2016:  157 librarian positions budgeted for the school year, serving 652 elementary and high schools.
2015:
 217 librarian positions / 652 schools
2014:  252 librarian positions / 652 schools
2013:  313 librarian positions / 652 schools

2012:  454 librarian positions / 652 schools


Even my keen lack of knowledge in mathematics and statistics suggests we have an ongoing trend.




The dwindling number of librarians isn't a simple issue. Multiple problems are at play. One is that the state of Illinois requires all school librarians to be a certified teacher as well. Likewise, as a way to handle growing class sizes with budget shortfalls, librarians are often being moved to the classroom instead. This leaves libraries closed to the students because no one left is certified to teach and be a librarian, per that Illinois law. Thus, elementary and high school students are denied access to a wealth of information at the very place they're supposed to be educated.

Further compounding the issue is that some schools, like the Pritzker Elementary School, have parents volunteering to staff the library so it can be opened. That pesky Illinois law is one hurdle in the way for the parents, but the teachers union is yet another.

The teachers union fears allowing an all-volunteer library staff means fewer potential jobs for their employees, as well as a bargaining chip for the city and state looking to slash budgets even more than they already have.

Another head-shaking angle to this situation is that the teachers union argues that 75% of schools with an African-American student body majority were lacking a school librarian, and therefore no school library access was available--yet only 16% of schools with a minority of African-American students faced such a crisis.




Last month, Pritzker Elelmentary--found in Chicago's tony Wicker Park area--found itself over budget, and made the decision to cut their school librarian, too.

This hasn't gone over well with parents, who have taken to writing op-eds in the Wall Street Journal, of all places, demanding Pritzker's school library be opened and staffed with such volunteer parents. (Of course, the parent penning the op-ed was a lawyer. "Chicago issue?
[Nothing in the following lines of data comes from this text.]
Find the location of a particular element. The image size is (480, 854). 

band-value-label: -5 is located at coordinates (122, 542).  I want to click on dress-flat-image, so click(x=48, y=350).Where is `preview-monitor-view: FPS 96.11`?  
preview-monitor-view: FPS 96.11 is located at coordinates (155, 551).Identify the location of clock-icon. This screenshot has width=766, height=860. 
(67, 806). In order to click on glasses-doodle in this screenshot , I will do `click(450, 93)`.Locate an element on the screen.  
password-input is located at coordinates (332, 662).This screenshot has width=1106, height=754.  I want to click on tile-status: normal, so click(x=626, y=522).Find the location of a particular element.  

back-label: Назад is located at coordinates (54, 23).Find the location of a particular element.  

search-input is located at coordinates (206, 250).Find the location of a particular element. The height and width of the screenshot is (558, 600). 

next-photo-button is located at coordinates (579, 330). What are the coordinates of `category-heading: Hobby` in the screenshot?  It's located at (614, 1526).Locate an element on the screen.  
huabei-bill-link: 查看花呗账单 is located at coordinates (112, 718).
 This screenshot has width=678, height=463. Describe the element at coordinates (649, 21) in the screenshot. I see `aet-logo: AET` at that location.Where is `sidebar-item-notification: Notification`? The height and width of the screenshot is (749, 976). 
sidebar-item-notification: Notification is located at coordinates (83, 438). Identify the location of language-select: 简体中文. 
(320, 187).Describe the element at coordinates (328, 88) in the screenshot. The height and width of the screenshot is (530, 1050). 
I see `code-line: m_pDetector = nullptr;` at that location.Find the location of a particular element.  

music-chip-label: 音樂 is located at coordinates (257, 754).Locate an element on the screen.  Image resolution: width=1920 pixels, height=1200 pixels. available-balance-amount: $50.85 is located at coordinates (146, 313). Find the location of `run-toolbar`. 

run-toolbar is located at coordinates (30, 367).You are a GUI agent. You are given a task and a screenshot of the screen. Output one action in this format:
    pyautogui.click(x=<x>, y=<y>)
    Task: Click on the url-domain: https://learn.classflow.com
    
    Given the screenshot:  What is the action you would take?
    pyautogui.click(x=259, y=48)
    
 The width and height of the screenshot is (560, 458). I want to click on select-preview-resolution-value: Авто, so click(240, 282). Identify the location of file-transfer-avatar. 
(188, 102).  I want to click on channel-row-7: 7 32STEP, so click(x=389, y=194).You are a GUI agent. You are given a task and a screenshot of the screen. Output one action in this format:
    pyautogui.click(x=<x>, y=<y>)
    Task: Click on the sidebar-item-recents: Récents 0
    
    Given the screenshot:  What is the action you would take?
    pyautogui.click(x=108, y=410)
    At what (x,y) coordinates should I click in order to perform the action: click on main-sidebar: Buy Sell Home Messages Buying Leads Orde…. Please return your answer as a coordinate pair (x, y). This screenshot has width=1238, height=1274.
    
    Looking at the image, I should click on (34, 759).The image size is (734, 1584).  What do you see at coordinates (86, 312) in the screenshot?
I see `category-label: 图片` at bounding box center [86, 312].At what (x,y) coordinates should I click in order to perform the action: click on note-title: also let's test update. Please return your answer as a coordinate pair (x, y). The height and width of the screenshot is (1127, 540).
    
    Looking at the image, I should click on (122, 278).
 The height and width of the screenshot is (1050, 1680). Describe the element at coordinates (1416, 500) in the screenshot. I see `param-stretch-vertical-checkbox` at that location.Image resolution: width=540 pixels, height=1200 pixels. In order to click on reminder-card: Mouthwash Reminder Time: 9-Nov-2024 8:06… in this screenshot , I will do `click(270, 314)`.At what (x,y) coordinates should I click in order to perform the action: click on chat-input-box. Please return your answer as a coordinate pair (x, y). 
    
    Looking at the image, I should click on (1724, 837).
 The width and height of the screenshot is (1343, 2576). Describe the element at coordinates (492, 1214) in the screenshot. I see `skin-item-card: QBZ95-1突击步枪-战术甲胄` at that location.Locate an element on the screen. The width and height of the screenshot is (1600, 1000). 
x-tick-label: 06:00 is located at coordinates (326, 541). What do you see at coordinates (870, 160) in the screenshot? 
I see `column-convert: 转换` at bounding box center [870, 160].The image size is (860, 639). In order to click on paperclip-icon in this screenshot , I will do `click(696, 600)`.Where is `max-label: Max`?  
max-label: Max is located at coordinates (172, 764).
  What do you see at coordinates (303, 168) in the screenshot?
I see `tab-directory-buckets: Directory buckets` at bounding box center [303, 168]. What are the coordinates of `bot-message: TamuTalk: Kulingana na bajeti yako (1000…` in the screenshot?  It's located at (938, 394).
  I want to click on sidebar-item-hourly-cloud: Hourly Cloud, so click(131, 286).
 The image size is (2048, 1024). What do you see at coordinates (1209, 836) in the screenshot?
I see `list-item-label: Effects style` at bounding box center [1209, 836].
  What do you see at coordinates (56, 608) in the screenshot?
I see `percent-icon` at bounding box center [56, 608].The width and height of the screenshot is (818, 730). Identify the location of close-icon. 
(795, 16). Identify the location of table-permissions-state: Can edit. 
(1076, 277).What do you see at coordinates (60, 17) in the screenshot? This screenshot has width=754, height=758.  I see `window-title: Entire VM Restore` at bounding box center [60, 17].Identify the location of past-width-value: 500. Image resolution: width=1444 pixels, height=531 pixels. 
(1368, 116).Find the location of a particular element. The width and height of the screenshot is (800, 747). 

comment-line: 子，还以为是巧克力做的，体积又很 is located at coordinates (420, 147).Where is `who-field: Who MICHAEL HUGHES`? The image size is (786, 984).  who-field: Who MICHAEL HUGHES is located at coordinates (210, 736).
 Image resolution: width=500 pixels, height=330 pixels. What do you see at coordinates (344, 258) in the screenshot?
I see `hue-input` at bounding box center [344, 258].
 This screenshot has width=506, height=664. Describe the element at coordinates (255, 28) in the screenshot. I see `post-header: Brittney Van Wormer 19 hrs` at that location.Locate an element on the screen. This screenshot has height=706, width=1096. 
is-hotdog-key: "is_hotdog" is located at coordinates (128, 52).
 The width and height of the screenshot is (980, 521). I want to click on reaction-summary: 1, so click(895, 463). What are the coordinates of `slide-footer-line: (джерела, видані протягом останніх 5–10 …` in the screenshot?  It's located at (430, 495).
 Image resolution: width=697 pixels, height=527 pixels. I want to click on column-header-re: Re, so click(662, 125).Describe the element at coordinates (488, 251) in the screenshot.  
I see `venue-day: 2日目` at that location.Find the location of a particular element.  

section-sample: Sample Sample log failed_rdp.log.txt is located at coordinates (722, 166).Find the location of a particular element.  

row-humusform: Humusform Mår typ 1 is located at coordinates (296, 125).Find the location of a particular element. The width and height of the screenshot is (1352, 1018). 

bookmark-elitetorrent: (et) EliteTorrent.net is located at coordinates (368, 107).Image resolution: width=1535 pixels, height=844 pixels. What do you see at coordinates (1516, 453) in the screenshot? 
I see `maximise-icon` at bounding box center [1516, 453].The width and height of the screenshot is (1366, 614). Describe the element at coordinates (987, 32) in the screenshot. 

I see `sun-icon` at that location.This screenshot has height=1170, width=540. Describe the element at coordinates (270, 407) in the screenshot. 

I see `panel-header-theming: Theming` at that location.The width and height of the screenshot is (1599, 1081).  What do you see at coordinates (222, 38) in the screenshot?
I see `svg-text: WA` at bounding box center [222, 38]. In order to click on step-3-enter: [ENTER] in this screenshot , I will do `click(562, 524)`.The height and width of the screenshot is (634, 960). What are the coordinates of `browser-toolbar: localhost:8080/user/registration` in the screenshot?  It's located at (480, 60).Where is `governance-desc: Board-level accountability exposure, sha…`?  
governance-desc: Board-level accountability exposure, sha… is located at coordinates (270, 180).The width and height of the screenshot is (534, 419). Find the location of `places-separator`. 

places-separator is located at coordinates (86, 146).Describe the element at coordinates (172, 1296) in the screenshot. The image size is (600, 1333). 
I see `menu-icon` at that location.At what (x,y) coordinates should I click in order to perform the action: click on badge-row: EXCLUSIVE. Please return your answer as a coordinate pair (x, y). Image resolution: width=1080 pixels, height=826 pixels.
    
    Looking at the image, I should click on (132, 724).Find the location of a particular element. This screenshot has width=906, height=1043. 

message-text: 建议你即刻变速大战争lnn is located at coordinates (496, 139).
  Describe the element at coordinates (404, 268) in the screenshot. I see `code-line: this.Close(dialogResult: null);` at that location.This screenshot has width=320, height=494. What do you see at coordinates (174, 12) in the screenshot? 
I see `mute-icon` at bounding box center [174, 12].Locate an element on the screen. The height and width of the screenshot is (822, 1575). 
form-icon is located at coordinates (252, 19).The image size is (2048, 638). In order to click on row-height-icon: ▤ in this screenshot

Probably best to publish that in a New York newspaper!"--said no one ever, except a lawyer.)

What's Chicago's plan to rectify the situation? Sadly, absolutely nothing. When people are being gunned down every day in your streets, or mentally challenged people are being beat on Facebook Live, strangely enough, there are priorities at play for the people of Chicago.

And, right now, that priority isn't whether school libraries should be open.